You're confusing separate jurisdictional issues. Personal jurisdiction is relevant to the underlying lawsuit, because it can nullify a judgement.
Personal jurisdiction isn't very relevant to an enforcement proceeding, as presumably it is filed in the state in which the defendant is located. For a business, this generally means any state in which it is incorporated, registered as a foreign corporation, or has facilities such as (but not limited to) offices or factories. If a court doesn't have personal jurisdiction over a defendant in an enforcement proceeding, that simply means the plaintiff needs to file again in the proper venue.
My first paragraph was badly written, so perhaps made it look like I was talking about the enforcement proceeding to collect whatever was won in the underlying lawsuit.
The intent, though, was to talk about the underlying lawsuit, and the effect of a lack of personal jurisdiction of that court over the defendant.
IANAL... Within the US, you are only responsible for paying taxes in the jurisdictions you reside in. It's pretty simple to cover those cases and ignore the rest.
For example, a business with offices in California and Nevada must collect sales tax when selling mail-order stuff to California and Nevada addresses, but are not required to collect sales tax for selling mail-order stuff to the other 48 states.
You are responsible for paying taxes in any jurisdiction in which you have sufficient nexus to justify taxation.
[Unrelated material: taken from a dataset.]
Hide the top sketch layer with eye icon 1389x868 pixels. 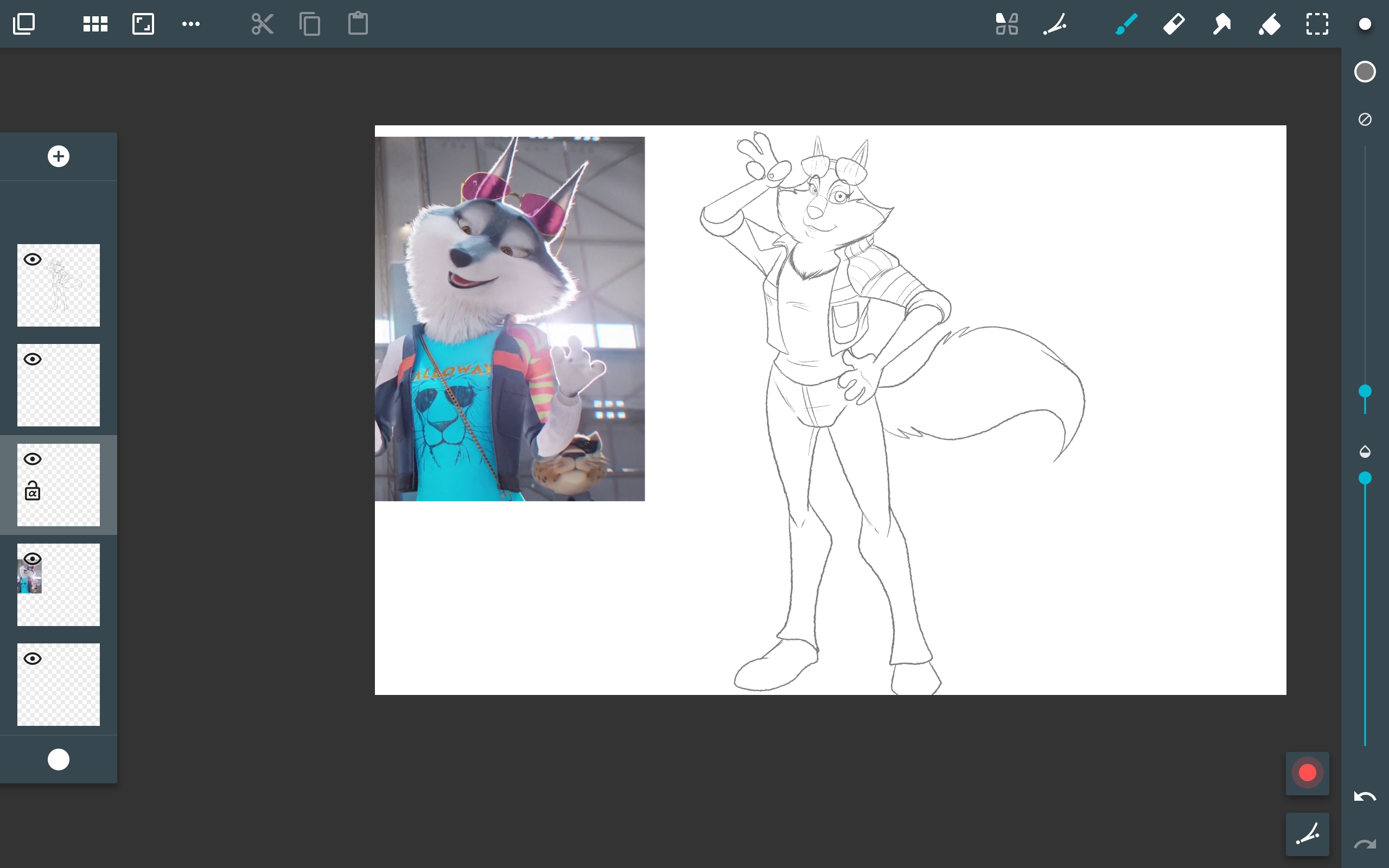click(33, 259)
For individuals, residence is the generally accepted means for establishing residence, but some states also use employment as a nexus (such as New Jersey). For businesses, nexus is much broader, and generally includes any state in which the business is incorporated or registered to do business, any state in which it has facilities or employees, and (for sales and GST taxes) generally any state in which a customer is located.
The Chicago tax would be most similar to a sales/GST tax. Under well-established state and local tax principles Netflix, et al, could generally be required to collect the Chicago tax on sales/services to Chicago customers.
> You are responsible for paying taxes in any jurisdiction in which you have sufficient nexus to justify taxation.
...
Yup.
> For businesses, nexus is much broader, and generally includes any state in which the business is incorporated or registered to do business,
Yup.
> any state in which it has facilities or employees,
Yup.
> and (for sales and GST taxes) generally any state in which a customer is located.
Nope. That may be a sufficient nexus to satisfy due process, but it is not a sufficient nexus for the dormant commerce clause. See Quill Corp. v. North Dakota, 504 U.S. 298 (1992).
It will become sufficient if Congress ever passes and the President signs the Marketplace Fairness Act of 2015 or something similar, but that bill is a long way from that.
Unless you're Amazon, which has yielded to pressure to collect sales tax in some states where it does not have a physical presence.
Note "collect sales tax." In at least some states, e.g. Massachusetts, residents and (I assume) businesses are asked on their state tax returns to report out-of-state purchases consumed within the state on which they are then responsible for use taxes equivalent to sales taxes.
Amazon "yielded" to that pressure because they intend to have same-day delivery in every state. There's no way to do that without a presence in every state. So Amazon was going to be paying sales taxes anyway.
Since they've decided to pursue a business strategy that has them paying sales taxes, they're pushing for an agreement that has competitors paying taxes even without a presence in that particular state.
You could probably make a good business around collecting taxes from customers. Piggyback on stripe, provide an API to take in address and service type, then return the appropriate tax amount.